My broken knee made me realise how grateful I am for having legs and get to walk and run. That painting fall, turned into one of the biggest laughs I had this year. I didn't stop enjoying my European "inter-bus" trip, although my body was fully covered with itchy bug bites. That guy and I became friends afterwards. The nude story led to the darkest summer of my life -- the nude was taken by that 'friend', not by me, which made it even worse - but it showed me who my real friends were, and changed my perspective about that "subject". And, the first time I was flying back to Portugal since I'm here, I lost my flight. I stayed up all night because I was doing work, I had to buy a new flight, and on the new flight I couldn't get any rest due to some young ladies' gibber.
Still, I consider myself such a lucky person. My life is actually stocked with many unexplainable very pure lucky events. Most of the time, everything seems to be on my side, so I cannot complain.
For example, on the other day I went to the cinema. I was supposed to spend £9 (£3 on the bus + £6 on the ticket). However, one of my flatmates had bought a daily bus ticket that he no longer needed on that day, so he gave it to me. I was already saving £3. At home, moments before the movie, I was trying to buy the ticket online but my card got declined - twice - so I gave up and decided to buy it there. When I got to the cinema there was a group of guys in the queue, and apparently one of their friends couldn't come, and they had already bought his ticket, so they gave it to me. The £10 I had on my wallet that they, came back home with me.

Or, when I got two chocolate bars for the price of one because the man has only noticed one of them. And, if you're not convinced yet, today I went for food to Aldi (16min walk from my house) by the time I left, I had four full bags that I couldn't even handle myself, and an umbrella because it was raining. During my way back home, I had to make a few stops to rest. On what happened to be my last stop, I put one of the bags on a wall, it fell. My eggs were broken but I decided to keep on going when suddenly the door of the house opens and the owner gave me a ride back home. Very nice guy, looking for someone to take care of his mother: so if you know someone let me know!

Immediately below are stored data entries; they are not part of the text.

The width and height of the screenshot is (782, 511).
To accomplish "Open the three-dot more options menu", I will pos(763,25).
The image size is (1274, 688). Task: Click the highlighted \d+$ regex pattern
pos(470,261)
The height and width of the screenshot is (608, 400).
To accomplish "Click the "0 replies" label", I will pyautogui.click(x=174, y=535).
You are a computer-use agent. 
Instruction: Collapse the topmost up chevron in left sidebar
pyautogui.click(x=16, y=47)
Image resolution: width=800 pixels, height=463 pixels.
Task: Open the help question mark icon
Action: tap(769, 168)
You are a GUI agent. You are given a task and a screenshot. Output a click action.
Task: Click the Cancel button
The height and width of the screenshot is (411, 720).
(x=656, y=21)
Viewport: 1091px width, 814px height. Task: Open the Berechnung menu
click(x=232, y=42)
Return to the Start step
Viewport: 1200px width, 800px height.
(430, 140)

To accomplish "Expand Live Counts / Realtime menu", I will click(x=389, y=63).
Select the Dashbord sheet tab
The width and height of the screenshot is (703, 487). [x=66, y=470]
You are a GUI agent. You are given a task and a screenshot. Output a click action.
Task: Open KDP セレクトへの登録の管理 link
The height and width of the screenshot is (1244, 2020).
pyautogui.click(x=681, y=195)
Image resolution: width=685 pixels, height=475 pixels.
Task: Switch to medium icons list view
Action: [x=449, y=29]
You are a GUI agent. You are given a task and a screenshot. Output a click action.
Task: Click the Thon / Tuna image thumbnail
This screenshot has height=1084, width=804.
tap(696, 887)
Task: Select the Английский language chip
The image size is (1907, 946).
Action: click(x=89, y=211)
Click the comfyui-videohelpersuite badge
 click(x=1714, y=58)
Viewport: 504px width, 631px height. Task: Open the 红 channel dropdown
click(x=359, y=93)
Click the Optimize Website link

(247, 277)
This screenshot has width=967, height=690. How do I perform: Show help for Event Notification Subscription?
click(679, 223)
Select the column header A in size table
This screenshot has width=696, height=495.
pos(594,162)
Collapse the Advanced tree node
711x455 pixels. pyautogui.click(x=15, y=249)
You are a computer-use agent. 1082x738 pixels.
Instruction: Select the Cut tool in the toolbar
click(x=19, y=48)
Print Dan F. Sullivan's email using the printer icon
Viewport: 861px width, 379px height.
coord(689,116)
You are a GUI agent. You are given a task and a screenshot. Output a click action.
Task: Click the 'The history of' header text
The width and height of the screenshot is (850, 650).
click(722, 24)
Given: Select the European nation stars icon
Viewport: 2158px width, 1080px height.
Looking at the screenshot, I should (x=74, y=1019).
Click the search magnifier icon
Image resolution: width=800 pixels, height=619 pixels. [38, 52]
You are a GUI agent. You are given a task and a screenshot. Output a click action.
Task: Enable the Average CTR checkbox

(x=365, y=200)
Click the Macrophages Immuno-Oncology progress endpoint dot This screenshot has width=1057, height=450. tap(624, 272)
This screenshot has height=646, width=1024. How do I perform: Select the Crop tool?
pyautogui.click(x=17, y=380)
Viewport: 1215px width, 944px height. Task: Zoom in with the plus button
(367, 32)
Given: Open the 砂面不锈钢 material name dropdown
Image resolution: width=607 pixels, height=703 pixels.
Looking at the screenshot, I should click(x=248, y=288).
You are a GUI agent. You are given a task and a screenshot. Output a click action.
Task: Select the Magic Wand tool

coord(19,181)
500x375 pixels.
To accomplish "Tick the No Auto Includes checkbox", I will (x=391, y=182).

The thing is, things like this don't happen to me once in a while, they're constantly happening. Why? I have no idea. Is it positive thinking? I don't know, I have my depressing days as everyone else. Is my luck equalised with my bad luck? Perhaps but, if so, why bad situations don't get me as low as the good ones get me high?
As Mark Manson pus it, "we are always choosing the values by which we live and the metrics which we measure everything that happens to us. Often the same event can be good or bad, depending on the metric we choose to use". I believe in this more and more every single day, we are always able to overcome things that happened to us because we are responsible for the way we choose to react to a certain event, and how we interpret it.
Perhaps I am not that lucky - and you are not that unlucky - perhaps we just have very different values and, therefore, we see things in completely different ways. It's all about perspective.